Making a mighty will of effort the little acorn willed its seed to push out a small root. “Gosh”, it thought, “this is hard work!”
The other acorns were full of scorn. “There’s no point trying when the conditions aren’t right!” They all knew the little acorn would come to a bad end. “Never start anything unless the conditions are just right!” they chorused.
Well, the little acorn’s seed sent its root down regardless and in just a day it had a firm grip on Mother Earth. The other acorns, instead of gripping were griping. “If only…” was the prelude to each of their opinions.
The next day was cloudy. The clouds were white and fluffy now but still, the sun couldn’t get through (if there was a sun at all).
But by now the little acorn had forgotten about ‘out there’. It was concentrating hard on its powers of will and its collective memory of what it was like to be born. It no longer was aware of the other acorns, or the garden where they were buried, or the rain that continued to beat down. The little acorn felt the sun centred deep within its seed. Its seed was preparing to meet the sun.
The next day a green shoot burst through the shell of the little acorn and it found its way through to the top of the ground. Just at that moment, the clouds parted and a beautiful bright sun appeared. The rest of the acorns were still underground and many had started to rot away. They would never get to see the sun but it was as beautiful as the great legend the mother oak had spoken of. It was a welcoming glow of golden light with a halo of pure white light.
The little acorn felt a shiver of warmth blossoming down its length from the tip of its shoot to the tip of its roots. It then gathered itself and surged upwards towards the sun, casting away the old shell. For the little acorn had learned the great secret of the universe, that all along the sun had been shining from within.
According to most theories of psychology, each of us acts in the way we were programmed in life. First,we get genetic programming from our parents which determines how we act in life – whether we are lazy or ambitious, sickly or strong, inspiring or dull. This is followed by the programming given to us by our society and environment which continues for the rest of our lives.
Acorns can be said to have the same make-up.
But how can we explain how some people thrive despite their traumatic childhoods or poor genes? These are people who don’t wait around for things to be right in the world ‘out there’. Instead,they work on making things right in their heads first, which then often seems to set things ‘out there’ right. They have to will change to cause change. By changing themselves they change the world. This predisposition to change is found in the archetype of the Self.
It’s like the acorn finding the seed within.
The ego resists psychic growth, the Self demands it. People who resist change and have no ambition in life are those who live lives dominated by the ego. They resist any messages that come from the Self into consciousness to promote and transform consciousness. The ego has an inferiority complex for which it overcompensates by attempting to usurp and displace the superior Self. What makes us listen to the Self? Simply the knowledge, the wisdom, the ultimate intuition that we are each responsible for our own fate.

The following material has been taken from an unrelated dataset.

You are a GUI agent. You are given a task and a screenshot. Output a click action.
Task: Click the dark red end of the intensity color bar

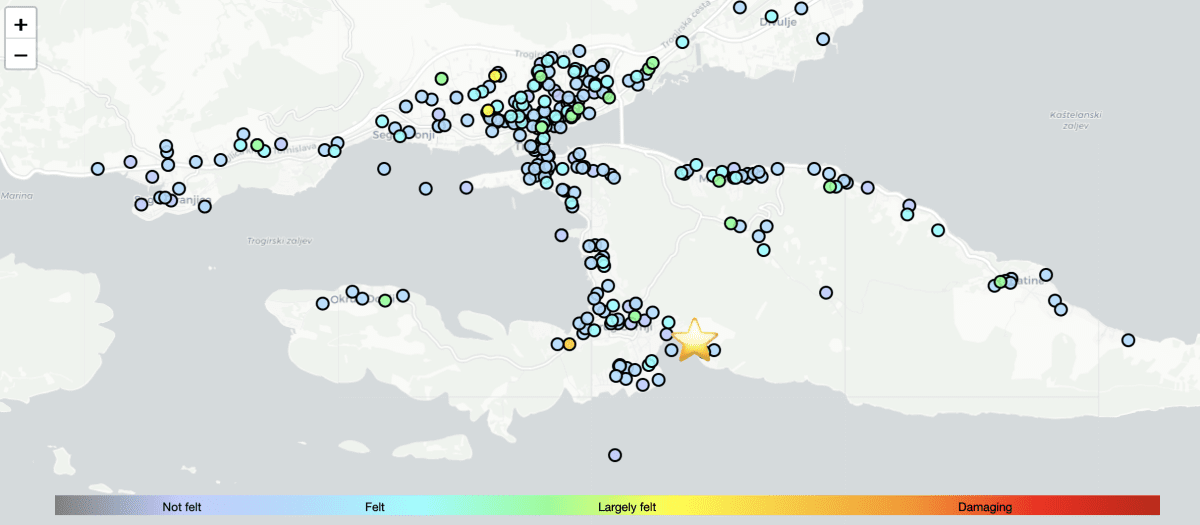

This wisdom is the little acorns secret: that all along the sun comes from within. The sun is a symbol of the Self. In the little acorn,the urgings of the Self save it from the fate of the other acorns, the complainers, who had to have things ‘just right’ in order to flourish. And so, in our lives, for the most part, we find excuses for our failures, never willing to face the fact that we ourselves wield the hand of fate. Becoming a Self, therefore, is like becoming one acorn in the squirrel’s cache (society) that becomes a seedling (fulfills its potential) even under the most adverse conditions.
The plan of each psyche is designed by the Self, in the same way, that the kernel of a seed contains the potential for a majestic oak in a tiny acorn.